Microsoft, a company often reviled in the open source community, has taken dramatic steps to simplify its open source style shared source licenses by paring the number it offers down to three.
Microsoft established its Shared Source Initiative in 2001 and had been offering over 10 licenses under which code could be shared. There are currently more than 80 Microsoft technologies available via shared source and over 600 non-Microsoft technologies released under one of the many shared source licenses.
As of today, Shared Source Initiative technologies will be simplified under a new three-license regimen, which includes The Permissive License (Ms-PL), The Community License (Ms-CL) and the Reference License (Ms-RL).
The Ms-PL allows users to view, modify and redistribute source code for non-commercial and/or commercial purposes.

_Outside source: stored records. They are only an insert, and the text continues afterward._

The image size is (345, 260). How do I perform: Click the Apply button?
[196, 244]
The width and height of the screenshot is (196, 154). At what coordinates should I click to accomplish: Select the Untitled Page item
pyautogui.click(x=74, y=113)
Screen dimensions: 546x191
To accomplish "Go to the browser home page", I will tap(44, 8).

It also allows a developer to actually charge a licensing fee for modified code based on an Ms-PL-licensed application.
Microsoft announced today that eight new Visual Studio 2005 starter kits and the next Windows CE Bluetooth Wrapper would be offered under the Ms-PL.
The Ms-CL is reciprocal, which means a developer who redistributes code needs to license it under the same terms. A reciprocal license also usually means that the developer is obliged to commit any changes made to the code back to the project under the same license.

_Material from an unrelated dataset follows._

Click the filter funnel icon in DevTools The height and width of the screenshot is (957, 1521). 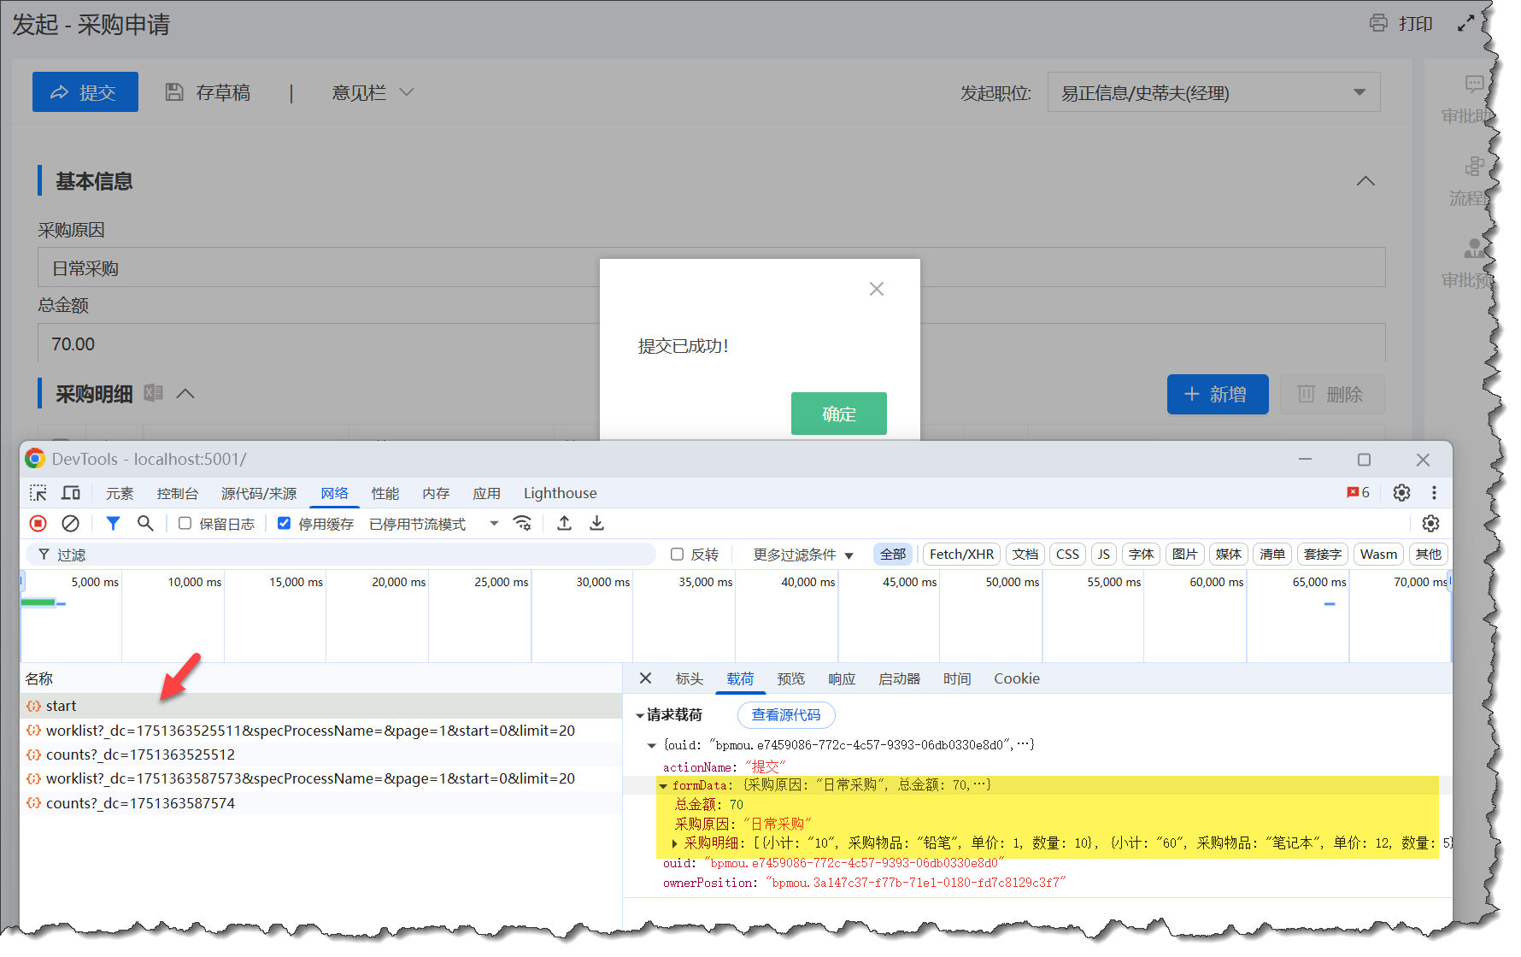[x=113, y=524]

Modification and redistribution for commercial and non-commercial use is allowed under the terms of the Ms-CL.
The Ms-RL is for reference only. Modification and redistribution of code licensed under the Ms-RL are not allowed.
Jason Matusow, the director of Microsoft's Shared Source Initiative wrote on his blog that the proliferation of source code licenses had become problematic.

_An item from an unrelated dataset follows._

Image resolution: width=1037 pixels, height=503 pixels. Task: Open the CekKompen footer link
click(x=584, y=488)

In his view, as increasing numbers of developers were going to be using shared source initiative code, he wrote, the number of licenses could have grown to even more than the 10 plus that Microsoft was already using.
"Today, Microsoft is simplifying its source code licensing so that developers working with our technologies will be able to focus on developing great software rather than understanding a license," Matusow wrote. "Our source code licensing needs to be simple and predictable. [Three] is better than more than 10."